Per-minigame value is also better. Snapped cost 500 DSi Points (around $5 USD) for 20 microgames — 25 cents each. Pictonico's full unlock is $13.98 for 80 minigames — about 17 cents each. The free demo on top of that means you can test the format before spending anything.
Pricing then and now: 500 DSi Points vs $13.98
Can you still play WarioWare: Snapped! in 2026?
Not legally on a new device. The DSi Shop closed March 31, 2017, and Snapped was never re-released on the 3DS eShop, Wii U Virtual Console, Switch, or Nintendo Switch Online. If you do not already own a DSi or DSi XL with the game downloaded, there is no first-party way to play it.
That makes Pictonico effectively the only way to get an officially supported Snapped-style experience in 2026. Emulation of DSiWare exists but is unofficial and the camera-silhouette mechanic does not translate cleanly to it.
Pictonico launches May 28, 2026. Critical reception, exact minigame design, and any post-launch IAP beyond the two volumes are not yet verified. We will update this comparison after hands-on impressions and the first Metacritic score land.
Verdict: is Pictonico the Snapped sequel fans wanted?
Functionally, yes. Same studio, same core idea, fixed where it failed: more content, no live-camera alignment, modern privacy. The only thing missing is the Wario branding — and given how thoroughly Snapped was buried, dropping the brand is probably the right call.
If you bounced off Snapped in 2009 because of the camera, try the free Pictonico demo on May 28 before forming an opinion. If you bounced off it because 20 microgames felt thin, the 80-minigame full unlock at $13.98 directly addresses that complaint.
- Wikipedia: WarioWare: Snapped! — Canonical reference for Snapped's release dates, microgame count, and Metacritic score.
- Nintendo Life: WarioWare: Snapped! review (2009) — Contemporary critical review documenting the camera tracking issues.
- Nintendo Life: Pictonico announcement — Authoritative coverage of Pictonico and the Intelligent Systems credit.
- Gematsu: Pictonico for iOS, Android — Pricing, launch date, and platforms confirmation.

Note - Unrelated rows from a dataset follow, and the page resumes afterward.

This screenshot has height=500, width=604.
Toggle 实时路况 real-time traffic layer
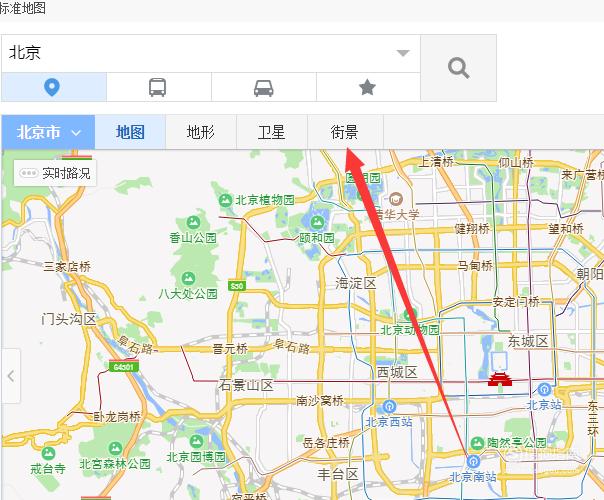pyautogui.click(x=55, y=173)
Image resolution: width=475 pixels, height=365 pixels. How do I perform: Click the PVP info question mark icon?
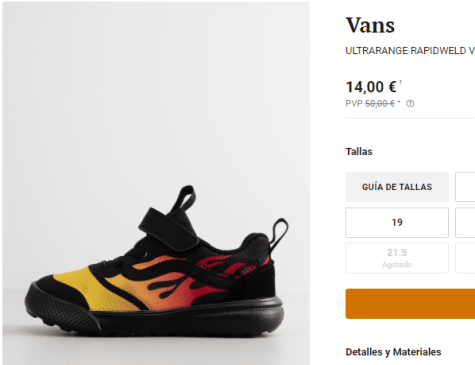[x=410, y=104]
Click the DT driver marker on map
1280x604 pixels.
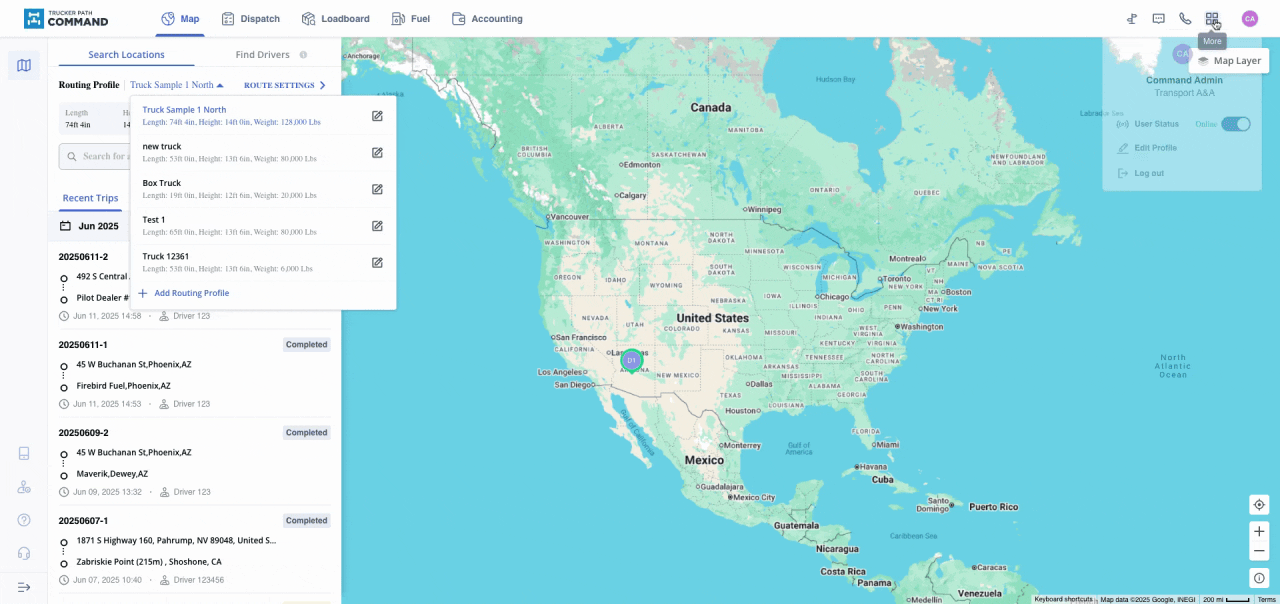point(631,360)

- Nintendo Everything: Pictonico reveal — 80-minigame total count confirmation.
FAQ
Is Pictonico a sequel to WarioWare: Snapped!?

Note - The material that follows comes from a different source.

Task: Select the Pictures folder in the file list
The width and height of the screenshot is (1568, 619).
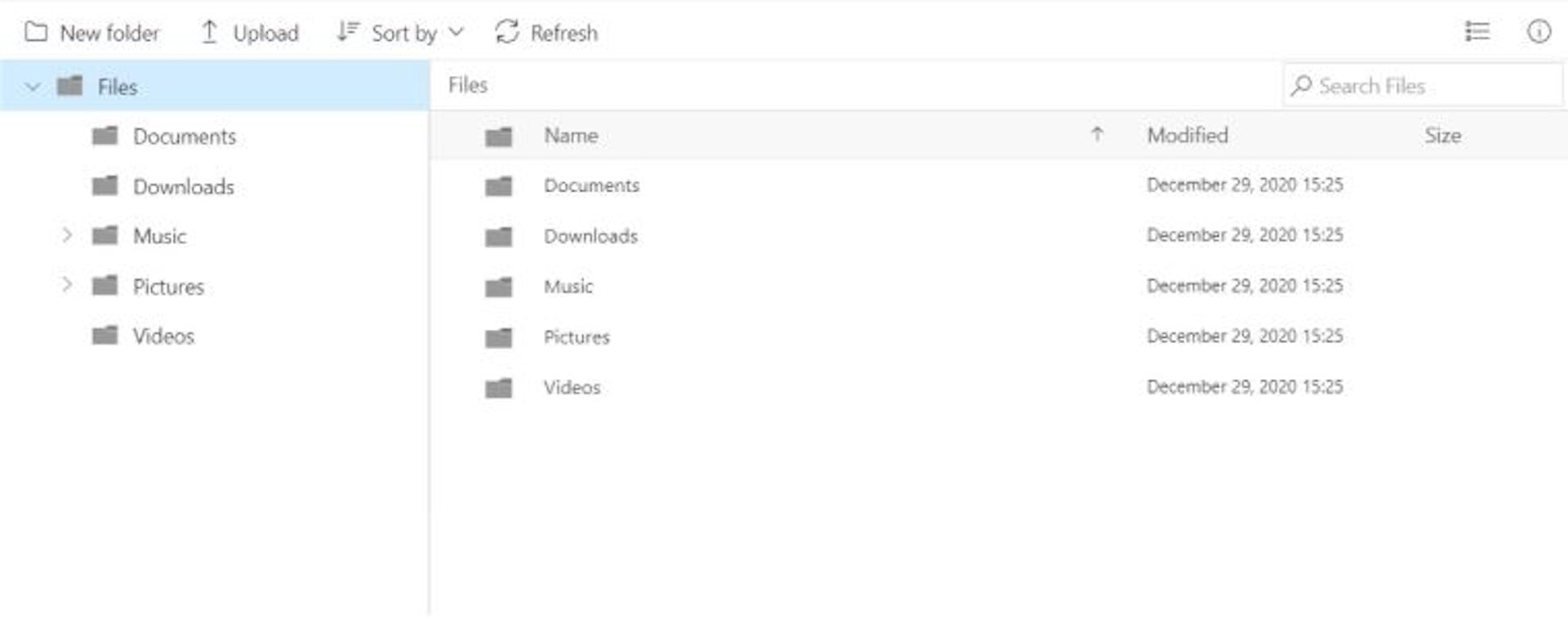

Not officially. Pictonico is a new IP without Wario branding, but it is co-developed by Intelligent Systems — the same studio behind Snapped — and uses the same photo-based microgame concept, which makes it a de facto spiritual successor.

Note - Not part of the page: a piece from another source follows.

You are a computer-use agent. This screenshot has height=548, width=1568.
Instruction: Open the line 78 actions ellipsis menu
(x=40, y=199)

How many minigames does Pictonico have vs WarioWare Snapped?
Pictonico has 80 minigames across two paid volumes. WarioWare: Snapped! shipped with only 20 microgames split across four character sets.
Can I still play WarioWare: Snapped! in 2026?
Not on a new device. The DSi Shop closed March 31, 2017, and Snapped was never re-released on the 3DS eShop, Switch, or Nintendo Switch Online. Only DSi/DSi XL systems that already have it installed can still play it.
Why was WarioWare: Snapped! considered a flop?
It scored 53 on Metacritic — the lowest of any WarioWare game — with critics panning the inaccurate DSi camera tracking and the thin 20-microgame package.
Does Pictonico fix the camera problems Snapped had?
Yes. Pictonico uses still photos from your library instead of live silhouette tracking, so there is no flat-surface alignment requirement and no real-time tracking errors.
Is Pictonico cheaper than WarioWare Snapped was?
Snapped cost 500 DSi Points (~$5 USD) for 20 microgames. Pictonico's full 80-minigame unlock is $13.98 — about 2.8x the price for 4x the content, or roughly 17 cents per minigame vs Snapped's 25 cents.
Will WarioWare itself ever come to mobile?
Nintendo has not announced any plans to port the WarioWare brand to iOS or Android. Pictonico is currently the only first-party microgame experience on phones from the same studio.